R Mohammadi, M Salehi, H Ghaffari, A A Rohani, R Reiazi
MSc, Department of Medical Physics, School of Medicine, Iran University of Medical Sciences, Tehran, Iran.
MSc, Department of Medical Physics, Tehran University of Medical Sciences, Tehran, Iran.
J Biomed Phys Eng. 2020 Oct 1;10(5):559-568. doi: 10.31661/jbpe.v0i0.2008-1153. eCollection 2020 Oct.
Coronavirus disease 2019 (COVID-19) is an emerging infectious disease and global health crisis. Although real-time reverse transcription polymerase chain reaction (RT-PCR) is known as the most widely laboratory method to detect the COVID-19 from respiratory specimens.
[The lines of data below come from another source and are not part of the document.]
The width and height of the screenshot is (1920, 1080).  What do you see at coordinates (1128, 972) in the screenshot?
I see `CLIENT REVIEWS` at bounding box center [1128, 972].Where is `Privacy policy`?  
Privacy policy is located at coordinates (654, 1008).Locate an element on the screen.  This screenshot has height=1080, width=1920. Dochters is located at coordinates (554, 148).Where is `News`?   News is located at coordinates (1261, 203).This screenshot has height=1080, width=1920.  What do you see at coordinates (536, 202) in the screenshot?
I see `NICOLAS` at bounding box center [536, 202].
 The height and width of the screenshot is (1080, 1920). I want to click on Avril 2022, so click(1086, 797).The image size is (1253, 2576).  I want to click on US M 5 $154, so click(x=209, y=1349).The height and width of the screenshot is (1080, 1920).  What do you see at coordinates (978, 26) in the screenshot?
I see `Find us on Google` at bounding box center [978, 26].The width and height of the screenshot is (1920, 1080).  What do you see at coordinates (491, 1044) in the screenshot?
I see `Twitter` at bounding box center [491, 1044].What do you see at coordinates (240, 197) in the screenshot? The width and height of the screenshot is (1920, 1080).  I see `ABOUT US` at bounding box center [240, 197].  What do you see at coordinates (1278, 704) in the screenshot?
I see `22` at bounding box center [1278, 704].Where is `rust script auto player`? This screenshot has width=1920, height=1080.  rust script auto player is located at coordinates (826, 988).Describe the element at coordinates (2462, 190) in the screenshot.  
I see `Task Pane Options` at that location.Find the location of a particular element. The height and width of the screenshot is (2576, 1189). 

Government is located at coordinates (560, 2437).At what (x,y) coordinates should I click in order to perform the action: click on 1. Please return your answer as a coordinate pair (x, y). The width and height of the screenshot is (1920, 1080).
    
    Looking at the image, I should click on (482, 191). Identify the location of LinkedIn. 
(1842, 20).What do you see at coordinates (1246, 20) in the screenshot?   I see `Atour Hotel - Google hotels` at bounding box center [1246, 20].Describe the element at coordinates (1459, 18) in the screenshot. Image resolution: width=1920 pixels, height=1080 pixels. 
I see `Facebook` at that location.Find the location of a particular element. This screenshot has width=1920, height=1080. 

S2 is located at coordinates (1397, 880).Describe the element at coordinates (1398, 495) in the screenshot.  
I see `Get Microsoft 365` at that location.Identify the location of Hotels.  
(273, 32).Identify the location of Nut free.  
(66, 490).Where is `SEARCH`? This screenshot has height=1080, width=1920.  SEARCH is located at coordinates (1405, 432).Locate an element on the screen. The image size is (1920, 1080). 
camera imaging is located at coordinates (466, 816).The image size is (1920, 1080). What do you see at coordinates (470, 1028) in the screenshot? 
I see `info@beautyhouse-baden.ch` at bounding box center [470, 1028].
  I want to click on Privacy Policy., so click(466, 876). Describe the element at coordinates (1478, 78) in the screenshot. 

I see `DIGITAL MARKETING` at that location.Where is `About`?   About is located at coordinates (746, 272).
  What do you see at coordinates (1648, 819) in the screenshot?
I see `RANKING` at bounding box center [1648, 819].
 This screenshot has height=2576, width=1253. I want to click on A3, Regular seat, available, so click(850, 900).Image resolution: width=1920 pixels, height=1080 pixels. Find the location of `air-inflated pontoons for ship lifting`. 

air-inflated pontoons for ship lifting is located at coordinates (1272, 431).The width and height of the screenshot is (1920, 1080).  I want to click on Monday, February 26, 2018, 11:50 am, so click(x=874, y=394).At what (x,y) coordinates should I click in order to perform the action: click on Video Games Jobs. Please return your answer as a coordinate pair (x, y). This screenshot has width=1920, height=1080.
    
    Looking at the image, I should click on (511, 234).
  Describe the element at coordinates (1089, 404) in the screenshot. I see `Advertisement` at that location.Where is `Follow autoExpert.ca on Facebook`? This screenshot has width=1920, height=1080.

It suffers from several main drawbacks such as time-consuming, high false-negative results, and limited availability. Therefore, the automatically detect of COVID-19 will be required.
This study aimed to use an automated deep convolution neural network based pre-trained transfer models for detection of COVID-19 infection in chest X-rays.
In a retrospective study, we have applied Visual Geometry Group (VGG)-16, VGG-19, MobileNet, and InceptionResNetV2 pre-trained models for detection COVID-19 infection from 348 chest X-ray images.
Our proposed models have been trained and tested on a dataset which previously prepared. The all proposed models provide accuracy greater than 90.0%. The pre-trained MobileNet model provides the highest classification performance of automated COVID-19 classification with 99.1% accuracy in comparison with other three proposed models. The plotted area under curve (AUC) of receiver operating characteristics (ROC) of VGG16, VGG19, MobileNet, and InceptionResNetV2 models are 0.92, 0.91, 0.99, and 0.97, respectively.
The all proposed models were able to perform binary classification with the accuracy more than 90.0% for COVID-19 diagnosis. Our data indicated that the MobileNet can be considered as a promising model to detect COVID-19 cases. In the future, by increasing the number of samples of COVID-19 chest X-rays to the training dataset, the accuracy and robustness of our proposed models increase further.
2019冠状病毒病(COVID-19)是一种新出现的传染病和全球健康危机。虽然实时逆转录聚合酶链反应(RT-PCR)是从呼吸道标本中检测COVID-19最广泛使用的实验室方法,但它存在几个主要缺点,如耗时、假阴性结果高和可用性有限。因此,需要自动检测COVID-19。
本研究旨在使用基于深度卷积神经网络的自动预训练迁移模型检测胸部X线片中的COVID-19感染。
在一项回顾性研究中,我们应用视觉几何组(VGG)-16、VGG-19、MobileNet和InceptionResNetV2预训练模型从348张胸部X线图像中检测COVID-19感染。
我们提出的模型在先前准备好的数据集上进行了训练和测试。所有提出的模型准确率均高于90.0%。与其他三个提出的模型相比,预训练的MobileNet模型在自动COVID-19分类中提供了最高的分类性能,准确率为99.1%。VGG16、VGG19、MobileNet和InceptionResNetV2模型的受试者操作特征(ROC)曲线下面积(AUC)分别为0.92、0.91、0.99和0.97。
所有提出的模型都能够对COVID-19诊断进行二元分类,准确率超过90.0%。我们的数据表明,MobileNet可被视为检测COVID-19病例的有前景的模型。未来,通过增加COVID-19胸部X线片样本数量到训练数据集中,我们提出的模型的准确性和鲁棒性将进一步提高。